In a digital age where music is produced, consumed and discarded in the blink of an eye, Rome is brilliant anachronism: a defiantly analogue album that took five years to perfect and has been made to pass the test of time.
Brian Burton and Daniele Luppi met in Los Angeles in 2004. Burton, better known as Danger Mouse, had just created a media storm with The Grey Album, begun work on Gorillaz Demon Days opus and was also embarking on his hugely successful Gnarls Barkley project with Cee-Lo Green. Luppi, a composer from Italy, was receiving acclaim for his album An Italian Story, which revisited the cinematic sounds of his childhood. (He has also written music for the screen – Sex and the City, Nine – and later worked with Burton on arrangements for Gnarls Barkley, Dark Night of the Soul and Broken Bells.)

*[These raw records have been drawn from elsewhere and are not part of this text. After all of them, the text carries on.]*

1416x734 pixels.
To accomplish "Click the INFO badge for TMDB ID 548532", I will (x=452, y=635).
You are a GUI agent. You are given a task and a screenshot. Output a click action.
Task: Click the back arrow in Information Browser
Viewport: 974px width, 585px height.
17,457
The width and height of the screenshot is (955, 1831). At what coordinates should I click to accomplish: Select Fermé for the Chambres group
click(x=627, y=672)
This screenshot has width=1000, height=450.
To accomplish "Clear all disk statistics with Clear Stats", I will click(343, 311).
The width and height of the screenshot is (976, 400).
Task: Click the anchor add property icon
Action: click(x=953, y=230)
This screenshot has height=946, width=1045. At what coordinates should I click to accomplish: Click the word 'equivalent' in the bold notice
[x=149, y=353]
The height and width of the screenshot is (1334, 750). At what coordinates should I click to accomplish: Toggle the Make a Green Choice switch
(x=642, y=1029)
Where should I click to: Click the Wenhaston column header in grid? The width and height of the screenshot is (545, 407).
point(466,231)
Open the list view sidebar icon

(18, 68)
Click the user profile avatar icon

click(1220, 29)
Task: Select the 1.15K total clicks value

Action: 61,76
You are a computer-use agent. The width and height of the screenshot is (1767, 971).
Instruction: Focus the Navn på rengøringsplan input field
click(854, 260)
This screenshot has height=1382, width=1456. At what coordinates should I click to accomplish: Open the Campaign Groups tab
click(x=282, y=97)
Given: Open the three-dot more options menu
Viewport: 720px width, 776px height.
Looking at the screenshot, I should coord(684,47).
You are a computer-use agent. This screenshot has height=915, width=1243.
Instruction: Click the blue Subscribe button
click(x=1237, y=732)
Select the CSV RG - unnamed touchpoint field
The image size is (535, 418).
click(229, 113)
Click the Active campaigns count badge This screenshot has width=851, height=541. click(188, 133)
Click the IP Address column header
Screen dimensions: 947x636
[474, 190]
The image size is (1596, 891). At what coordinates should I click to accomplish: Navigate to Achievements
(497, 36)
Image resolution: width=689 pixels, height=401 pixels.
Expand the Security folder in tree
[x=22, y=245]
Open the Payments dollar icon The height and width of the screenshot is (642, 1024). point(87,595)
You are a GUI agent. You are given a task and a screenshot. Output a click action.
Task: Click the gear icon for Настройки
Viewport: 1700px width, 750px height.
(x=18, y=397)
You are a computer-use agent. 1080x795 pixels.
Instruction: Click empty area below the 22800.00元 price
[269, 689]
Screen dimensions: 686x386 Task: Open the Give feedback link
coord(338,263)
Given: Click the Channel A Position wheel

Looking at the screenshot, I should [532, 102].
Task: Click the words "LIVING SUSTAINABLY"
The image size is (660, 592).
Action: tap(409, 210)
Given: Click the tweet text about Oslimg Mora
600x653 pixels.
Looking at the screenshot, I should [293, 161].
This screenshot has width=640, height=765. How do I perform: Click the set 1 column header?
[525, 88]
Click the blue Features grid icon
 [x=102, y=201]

United by their shared passion for classic Italian film music, they decided to create something special. After an intense songwriting period – writing separately at first, and then together as the songs evolved – they travelled to Rome in October 2006. Luppi made some calls and they assembled the original musicians from films such as The Good, the Bad and the Ugly and Once Upon a Time in the West – including the legendary Marc 4 backing band and Alessandro Alessandroni’s ‘I Cantori Moderni’ choir. Most of the musicians were in their seventies and hadn’t worked together for several decades.